Children's Reading Habits Surveyed: Good News or Bad?
By Michael Stillman
A new study from children's and educational book publisher Scholastic Corporation concerning reading in the digital age offers some hopeful news along with a hefty dose of wishful thinking. We find that reading is not dead, nor, even, are printed books. Nonetheless, anyone expecting to change the course of history after reading this study will, we suspect, be disappointed. This train is barreling down the track, and it is hard to change the path of a runaway locomotive.
The Scholastic survey questioned 6-17-year-old children and their parents about a variety of issues related to reading. Here are some of the things they found:
By a margin of 41%-13% parents believe electronic devices have decreased the time their children spend reading for fun.
25% of children have read books on a digital device (almost 2 out of 3 on a computer versus a hand-held device).
57% of children are interested in reading books on a digital device.
33% of children 9-17 say they would read more books for fun if they had greater access to digital devices.
Only 6% of parents own an eReading device, but another 16% plan on purchasing one in the next year. 83% of these will allow or encourage their children to use it.
Nevertheless, 66% of children age 9-17 say they will always want to read books on paper.
There were also a few tangential questions asked with revealing, if perhaps not quite so hopeful, answers given:
39% of children 9-17 believe the information they find online is "always correct."

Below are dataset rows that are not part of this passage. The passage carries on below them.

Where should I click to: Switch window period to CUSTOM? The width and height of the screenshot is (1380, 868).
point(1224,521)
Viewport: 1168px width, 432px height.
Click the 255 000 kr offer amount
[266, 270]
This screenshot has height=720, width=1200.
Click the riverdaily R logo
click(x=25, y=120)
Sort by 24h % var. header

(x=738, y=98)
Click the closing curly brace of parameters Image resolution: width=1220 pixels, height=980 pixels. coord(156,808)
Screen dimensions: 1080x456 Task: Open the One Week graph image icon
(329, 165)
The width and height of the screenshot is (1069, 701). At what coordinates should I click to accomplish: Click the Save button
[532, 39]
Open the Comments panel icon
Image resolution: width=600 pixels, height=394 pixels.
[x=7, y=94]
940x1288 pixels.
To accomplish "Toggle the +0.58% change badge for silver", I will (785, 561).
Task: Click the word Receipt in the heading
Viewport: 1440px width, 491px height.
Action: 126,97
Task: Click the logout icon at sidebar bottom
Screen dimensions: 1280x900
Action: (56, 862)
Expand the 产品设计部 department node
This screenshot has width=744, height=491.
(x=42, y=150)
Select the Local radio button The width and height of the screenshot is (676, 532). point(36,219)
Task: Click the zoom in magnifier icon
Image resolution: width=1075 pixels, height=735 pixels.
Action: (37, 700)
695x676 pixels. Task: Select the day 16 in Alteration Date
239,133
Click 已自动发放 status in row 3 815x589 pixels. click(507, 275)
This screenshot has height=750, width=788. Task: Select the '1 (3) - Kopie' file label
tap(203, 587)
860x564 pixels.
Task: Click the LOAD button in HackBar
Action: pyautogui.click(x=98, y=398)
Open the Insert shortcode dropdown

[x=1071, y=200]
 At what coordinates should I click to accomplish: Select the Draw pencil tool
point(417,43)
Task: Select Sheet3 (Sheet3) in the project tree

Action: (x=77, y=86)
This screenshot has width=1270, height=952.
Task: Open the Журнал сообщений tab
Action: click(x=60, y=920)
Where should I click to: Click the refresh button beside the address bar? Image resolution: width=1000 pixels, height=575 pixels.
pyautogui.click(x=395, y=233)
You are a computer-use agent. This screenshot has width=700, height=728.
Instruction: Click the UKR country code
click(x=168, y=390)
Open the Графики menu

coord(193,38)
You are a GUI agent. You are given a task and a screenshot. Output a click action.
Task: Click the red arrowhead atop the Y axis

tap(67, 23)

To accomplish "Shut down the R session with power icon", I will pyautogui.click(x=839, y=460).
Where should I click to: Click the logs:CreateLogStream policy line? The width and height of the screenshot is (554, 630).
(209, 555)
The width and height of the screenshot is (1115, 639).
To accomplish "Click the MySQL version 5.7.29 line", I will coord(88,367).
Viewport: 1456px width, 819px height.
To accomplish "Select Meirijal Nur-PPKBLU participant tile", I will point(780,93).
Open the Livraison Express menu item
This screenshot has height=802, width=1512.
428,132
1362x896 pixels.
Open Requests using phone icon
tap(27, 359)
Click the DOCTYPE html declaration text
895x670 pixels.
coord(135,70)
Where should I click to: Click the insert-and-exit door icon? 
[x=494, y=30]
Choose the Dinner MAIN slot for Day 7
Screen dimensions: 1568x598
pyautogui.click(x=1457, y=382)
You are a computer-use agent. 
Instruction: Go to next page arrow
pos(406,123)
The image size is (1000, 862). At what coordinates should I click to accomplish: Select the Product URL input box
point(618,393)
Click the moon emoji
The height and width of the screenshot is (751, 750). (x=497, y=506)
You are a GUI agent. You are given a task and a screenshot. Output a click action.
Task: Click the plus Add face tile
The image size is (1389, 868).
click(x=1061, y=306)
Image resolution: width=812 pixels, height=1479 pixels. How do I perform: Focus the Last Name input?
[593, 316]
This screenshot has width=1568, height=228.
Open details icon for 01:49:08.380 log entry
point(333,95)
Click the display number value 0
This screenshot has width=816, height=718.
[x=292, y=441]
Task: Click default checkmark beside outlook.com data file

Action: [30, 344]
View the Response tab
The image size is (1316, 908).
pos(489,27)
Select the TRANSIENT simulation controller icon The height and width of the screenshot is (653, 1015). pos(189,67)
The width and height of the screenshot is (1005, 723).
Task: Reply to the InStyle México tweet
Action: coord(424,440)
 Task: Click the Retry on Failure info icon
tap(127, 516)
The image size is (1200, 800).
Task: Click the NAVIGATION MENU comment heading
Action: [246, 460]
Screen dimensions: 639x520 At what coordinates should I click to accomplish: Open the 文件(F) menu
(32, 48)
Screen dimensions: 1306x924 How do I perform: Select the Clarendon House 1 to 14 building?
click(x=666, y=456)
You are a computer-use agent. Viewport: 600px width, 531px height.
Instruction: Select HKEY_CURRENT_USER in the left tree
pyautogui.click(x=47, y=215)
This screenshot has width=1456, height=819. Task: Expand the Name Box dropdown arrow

28% of children believe looking at postings on social networking sites such as Facebook count as "reading," and 25% of them believe that sending text messages back and forth between friends counts as "reading." :(
Most of the stories published about this report focused on some of the positives: that 57% are interested in reading books on an electronic reader, that 66% will always read printed books, that eReaders are expected to grow from use by just 6% of the population to 22% in the next year. The articles also usually mentioned the conflict between electronic devices and reading, that gaming and such is taking time once devoted to reading and other pursuits. While some of this appears to be positive, I think this study needs to be taken with a grain of salt, perhaps a mountain of it. One of the claims it made is that 80% of children read books for fun at least once a week. In a pig's eye. Maybe if you take that 53% who consider reading text messages and Facebook as reading "books," along with those who read instant messages, email, and graffiti written on school bathroom walls as "books," you can get to 80%. LOL. This is a case of people telling their interviewers what they believe they are supposed to say, not what is necessarily true.
However, my belief is that the reading issue is really not so much about technology, electronic readers vs. paper books, video games and social networks vs. literature and knowledge. It has never been that easy to get children to read, and this only becomes more difficult as advancing technology makes more forms of entertainment available. Video games and Facebook are simply playing the foil to books that television once played for an earlier generation.
The real issue, in my opinion, deals with content, not form. Children will undoubtedly turn more and more to forms with which they are familiar - electronic - but the question of whether they will read books is really one of content. They will read books, generally in their personally preferred form, if they find them interesting. They won't if they don't. If a book is more interesting than a game, or at least, more interesting than playing another game after one has been completed, than it will be read. My daughter is hardly an avid reader (if one excludes text messages and Facebook), and yet she read the entire Harry Potter and Twilight series. The Scholastic report shows that the two most popular books for children 12-17 are … Harry Potter and Twilight. Kids couldn't put those books down. You would think they were video games.
Books are just going to have to be very good to reach the next generation. Writers will have to connect. If they do, young people will find them, regardless of whether they are on paper or electronic impulses.